FINRA is encouraging broker-dealers (BDs) to act in their customers’ best interests, although the "suitability" standard applicable to BDs does not expressly require it.
For example, in 2012, FINRA implemented an expanded suitability rule and released Regulatory Notice 12-25, elaborating on its position that BDs should be "acting in [customers’] best interests." Similarly, FINRA’s Report on Conflicts of Interest last October urged BDs to implement strong conflict management frameworks, including a code of conduct based on the "best interests" standard.
These and other efforts to emphasize and define BDs’ conduct necessarily promote fiduciary-like duties of care and loyalty.
FINRA appeared to reinforce this notion when, last December, it announced the creation of an 11-member Investor Issues Committee (IIC) comprised of persons not currently associated with FINRA. Indeed, the IIC, which will advise FINRA on rulemaking and policy initiatives that impact investors, includes former SEC Chairman Elisse Walter. Ms. Walter has historically advocated a "harmonization" of the duties of BDs and investment advisers (IAs) such that BDs would have a more explicit fiduciary duty to their customers. The IIC also includes two members of the SEC’s Investor Advisory Committee, which, too, promotes investor interests and has advocated a fiduciary standard for BDs that would explicitly require them to act in their customers’ best interests.

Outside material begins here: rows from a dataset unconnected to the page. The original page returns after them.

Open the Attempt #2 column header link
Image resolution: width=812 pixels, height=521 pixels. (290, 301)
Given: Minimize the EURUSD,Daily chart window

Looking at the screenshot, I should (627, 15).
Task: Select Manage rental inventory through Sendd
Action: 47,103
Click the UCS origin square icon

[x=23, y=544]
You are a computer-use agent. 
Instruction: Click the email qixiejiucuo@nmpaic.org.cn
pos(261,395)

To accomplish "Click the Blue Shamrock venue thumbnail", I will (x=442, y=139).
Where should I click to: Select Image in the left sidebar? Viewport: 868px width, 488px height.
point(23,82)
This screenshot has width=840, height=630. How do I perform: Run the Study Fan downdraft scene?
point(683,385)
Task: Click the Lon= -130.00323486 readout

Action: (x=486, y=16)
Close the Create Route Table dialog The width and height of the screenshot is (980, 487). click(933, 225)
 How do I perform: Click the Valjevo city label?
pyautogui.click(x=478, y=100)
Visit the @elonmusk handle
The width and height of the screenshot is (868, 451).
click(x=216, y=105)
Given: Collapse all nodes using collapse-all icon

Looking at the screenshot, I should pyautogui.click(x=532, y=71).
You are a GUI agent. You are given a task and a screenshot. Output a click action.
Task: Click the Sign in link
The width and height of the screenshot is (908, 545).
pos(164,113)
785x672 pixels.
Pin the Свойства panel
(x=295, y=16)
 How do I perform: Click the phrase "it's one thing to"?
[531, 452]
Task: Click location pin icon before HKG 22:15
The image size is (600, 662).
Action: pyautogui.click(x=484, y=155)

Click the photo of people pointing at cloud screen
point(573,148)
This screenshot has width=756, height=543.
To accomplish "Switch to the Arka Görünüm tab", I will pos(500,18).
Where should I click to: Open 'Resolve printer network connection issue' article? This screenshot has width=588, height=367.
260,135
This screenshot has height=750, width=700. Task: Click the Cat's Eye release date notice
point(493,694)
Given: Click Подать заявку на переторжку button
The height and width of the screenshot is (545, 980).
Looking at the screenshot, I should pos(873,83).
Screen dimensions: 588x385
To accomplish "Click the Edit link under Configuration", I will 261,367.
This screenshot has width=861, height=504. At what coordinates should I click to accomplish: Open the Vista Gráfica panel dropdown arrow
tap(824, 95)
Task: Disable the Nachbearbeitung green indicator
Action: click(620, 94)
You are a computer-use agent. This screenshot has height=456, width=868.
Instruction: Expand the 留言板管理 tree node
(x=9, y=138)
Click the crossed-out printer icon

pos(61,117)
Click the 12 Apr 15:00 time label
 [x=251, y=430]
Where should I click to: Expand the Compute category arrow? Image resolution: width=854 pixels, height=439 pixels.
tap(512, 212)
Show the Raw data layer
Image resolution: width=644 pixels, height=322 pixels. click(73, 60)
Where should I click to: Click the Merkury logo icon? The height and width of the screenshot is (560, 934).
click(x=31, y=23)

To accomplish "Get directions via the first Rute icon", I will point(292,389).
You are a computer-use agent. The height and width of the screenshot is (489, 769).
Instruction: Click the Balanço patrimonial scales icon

It is unclear how closely the fiduciary-like standard that FINRA seems to be crafting for BDs will resemble the fiduciary standard already applicable to IAs. In any event, FINRA’s efforts may have some influence on the SEC’s ongoing deliberations about harmonizing such standards. FINRA may also be bolstering its credentials to advance its continuing ambition to be a self-regulatory organization for IAs.